# EXERCISE TEXT
════════
Trump Admin Drops Plan To Force Some International Students Out Of U.S.
International students taking online classes this fall will not be forced out of the country — for now.
The Trump administration on Tuesday dropped its plan designed to force international students out of the country this fall if they enrolled in exclusively online classes.
The policy shift enables international students to remain in the U.S., at least for now, even if they are attending universities and colleges that will instruct classes fully online this fall. Many universities are shifting to a virtual model for the upcoming semester as a result of COVID-19’s sustained threat to public safety.
Some immigration experts have called the announcement a huge win for international students and the educational institutions that host them.
════════
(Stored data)
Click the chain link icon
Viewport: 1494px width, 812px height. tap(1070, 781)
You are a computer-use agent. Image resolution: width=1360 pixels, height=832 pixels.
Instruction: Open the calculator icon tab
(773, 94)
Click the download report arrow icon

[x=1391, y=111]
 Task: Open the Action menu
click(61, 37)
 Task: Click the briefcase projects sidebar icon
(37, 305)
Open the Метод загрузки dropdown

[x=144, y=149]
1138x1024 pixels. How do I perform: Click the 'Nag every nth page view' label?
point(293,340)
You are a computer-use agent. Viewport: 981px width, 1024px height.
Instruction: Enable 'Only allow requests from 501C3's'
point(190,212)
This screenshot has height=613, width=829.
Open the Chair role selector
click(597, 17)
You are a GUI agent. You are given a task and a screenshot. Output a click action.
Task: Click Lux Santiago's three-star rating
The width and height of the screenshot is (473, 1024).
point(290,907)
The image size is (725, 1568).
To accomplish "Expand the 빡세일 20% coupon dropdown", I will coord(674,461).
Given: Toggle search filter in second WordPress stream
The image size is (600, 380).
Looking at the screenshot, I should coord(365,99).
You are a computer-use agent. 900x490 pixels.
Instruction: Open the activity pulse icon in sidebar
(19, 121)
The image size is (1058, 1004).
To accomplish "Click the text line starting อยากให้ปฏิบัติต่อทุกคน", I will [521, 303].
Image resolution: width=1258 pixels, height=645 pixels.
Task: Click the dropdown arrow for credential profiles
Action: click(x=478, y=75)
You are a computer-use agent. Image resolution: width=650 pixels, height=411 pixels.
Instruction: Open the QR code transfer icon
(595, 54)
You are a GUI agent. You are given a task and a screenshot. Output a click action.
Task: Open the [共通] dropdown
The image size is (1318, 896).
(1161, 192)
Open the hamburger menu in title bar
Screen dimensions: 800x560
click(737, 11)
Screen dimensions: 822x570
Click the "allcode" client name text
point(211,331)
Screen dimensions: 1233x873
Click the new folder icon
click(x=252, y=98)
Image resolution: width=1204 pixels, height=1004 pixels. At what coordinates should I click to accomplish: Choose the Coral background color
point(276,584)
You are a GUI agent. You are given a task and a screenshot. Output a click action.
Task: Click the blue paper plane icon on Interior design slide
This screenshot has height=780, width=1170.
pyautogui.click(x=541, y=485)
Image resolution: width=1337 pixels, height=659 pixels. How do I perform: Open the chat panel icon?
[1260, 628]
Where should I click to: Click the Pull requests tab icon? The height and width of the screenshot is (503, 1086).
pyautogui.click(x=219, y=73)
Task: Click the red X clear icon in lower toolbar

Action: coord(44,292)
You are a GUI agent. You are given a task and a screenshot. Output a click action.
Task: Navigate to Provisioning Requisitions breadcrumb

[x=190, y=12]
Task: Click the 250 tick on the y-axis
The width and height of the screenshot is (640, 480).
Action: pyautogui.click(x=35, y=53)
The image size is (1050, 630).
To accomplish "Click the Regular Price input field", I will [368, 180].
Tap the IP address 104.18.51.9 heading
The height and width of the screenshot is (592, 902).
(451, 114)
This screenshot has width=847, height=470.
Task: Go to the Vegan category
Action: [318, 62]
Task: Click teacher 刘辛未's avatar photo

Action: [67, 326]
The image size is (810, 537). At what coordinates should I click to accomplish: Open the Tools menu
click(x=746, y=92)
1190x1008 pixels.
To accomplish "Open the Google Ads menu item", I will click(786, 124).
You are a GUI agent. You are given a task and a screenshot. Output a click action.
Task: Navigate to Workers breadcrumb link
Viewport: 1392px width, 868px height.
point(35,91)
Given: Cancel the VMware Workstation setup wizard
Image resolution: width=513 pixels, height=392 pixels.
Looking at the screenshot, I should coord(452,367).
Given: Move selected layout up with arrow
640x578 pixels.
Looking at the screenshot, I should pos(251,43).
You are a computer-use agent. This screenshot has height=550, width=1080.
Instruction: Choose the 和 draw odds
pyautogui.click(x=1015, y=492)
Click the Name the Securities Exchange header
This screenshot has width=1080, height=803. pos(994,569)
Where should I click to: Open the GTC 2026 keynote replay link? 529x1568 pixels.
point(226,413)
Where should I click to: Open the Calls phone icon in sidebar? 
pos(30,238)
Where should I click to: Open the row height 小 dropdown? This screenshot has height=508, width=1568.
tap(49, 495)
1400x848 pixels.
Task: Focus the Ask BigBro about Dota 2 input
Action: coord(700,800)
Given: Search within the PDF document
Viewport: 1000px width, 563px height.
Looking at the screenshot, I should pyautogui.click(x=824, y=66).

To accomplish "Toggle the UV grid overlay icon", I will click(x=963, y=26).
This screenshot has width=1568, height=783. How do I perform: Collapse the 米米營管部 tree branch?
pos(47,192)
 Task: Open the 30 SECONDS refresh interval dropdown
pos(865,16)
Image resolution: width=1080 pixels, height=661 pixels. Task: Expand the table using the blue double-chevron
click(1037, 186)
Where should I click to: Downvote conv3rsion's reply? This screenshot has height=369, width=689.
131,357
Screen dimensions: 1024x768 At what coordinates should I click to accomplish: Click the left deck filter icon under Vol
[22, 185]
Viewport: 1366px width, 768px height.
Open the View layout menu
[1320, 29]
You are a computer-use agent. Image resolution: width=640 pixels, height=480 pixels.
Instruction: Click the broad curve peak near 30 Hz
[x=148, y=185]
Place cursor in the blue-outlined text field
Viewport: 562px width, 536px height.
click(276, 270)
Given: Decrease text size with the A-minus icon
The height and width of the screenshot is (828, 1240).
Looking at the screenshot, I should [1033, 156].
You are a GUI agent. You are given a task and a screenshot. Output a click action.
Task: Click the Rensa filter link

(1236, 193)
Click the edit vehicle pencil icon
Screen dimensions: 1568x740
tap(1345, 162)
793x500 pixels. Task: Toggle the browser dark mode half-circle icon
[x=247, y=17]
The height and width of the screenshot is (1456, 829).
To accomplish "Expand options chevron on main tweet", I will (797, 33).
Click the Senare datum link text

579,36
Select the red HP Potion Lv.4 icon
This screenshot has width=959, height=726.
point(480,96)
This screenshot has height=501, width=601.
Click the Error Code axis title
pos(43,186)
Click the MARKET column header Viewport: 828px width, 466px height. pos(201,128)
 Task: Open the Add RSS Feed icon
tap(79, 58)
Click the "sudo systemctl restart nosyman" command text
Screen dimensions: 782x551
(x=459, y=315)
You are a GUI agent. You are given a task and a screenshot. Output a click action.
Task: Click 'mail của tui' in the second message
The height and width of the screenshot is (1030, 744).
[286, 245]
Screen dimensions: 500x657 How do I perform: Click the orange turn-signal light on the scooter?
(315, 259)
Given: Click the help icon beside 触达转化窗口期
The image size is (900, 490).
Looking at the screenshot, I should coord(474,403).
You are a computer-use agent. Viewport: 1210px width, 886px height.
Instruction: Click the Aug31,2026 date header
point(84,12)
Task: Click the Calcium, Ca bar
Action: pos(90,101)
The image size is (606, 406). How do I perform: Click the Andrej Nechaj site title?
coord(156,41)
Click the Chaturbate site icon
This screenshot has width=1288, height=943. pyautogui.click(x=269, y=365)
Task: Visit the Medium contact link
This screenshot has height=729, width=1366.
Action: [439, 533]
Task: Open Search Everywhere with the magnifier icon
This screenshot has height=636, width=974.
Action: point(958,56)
════════
# TASK REQUIREMENTS
#1 On which day of the week did the Trump administration drop its plan, according to the article on international students?
#2 Continue the article on international students from the point where it stops.
The material is not needed for this exercise.

# LIST OF ANSWERS
#1 Tuesday.

#2
Yes. ICE is reversing the July 6 order. It's likely going to try to reissue some variant of it that might be targeted at newly-enrolled students. But that may result in its own legal challenges.— Aaron Reichlin-Melnick (@ReichlinMelnick) July 14, 2020
But for now, a total victory for the universities/students.https://t.co/GLK5MWKKD7
During a hearing in the U.S. District Court in Boston on Tuesday, the Trump administration backtracked on its move to strip temporary protections from international students this fall.
The decision came as the Department of Homeland Security (DHS) and Immigration and Customs Enforcement (ICE) faced a lawsuit from universities over the planned revisions to the Student and Exchange Visitor Program (SEVP).
The rule would have revoked previous exemptions that allowed international students to remain in the U.S. while they took online classes with their host universities or colleges during the COVID-19 outbreak. During the 2020 spring and summer semesters, the government allowed international students to remain in the U.S. as their classrooms shifted from in-person to fully online, as states across the U.S. initiated strict lockdowns.
ICE’s attempt to revoke those exemptions drew immediate pushback from some of the nation’s most notable universities. The universities claimed they needed the exemptions as the COVID-19 crisis in the U.S. has continued to worsen.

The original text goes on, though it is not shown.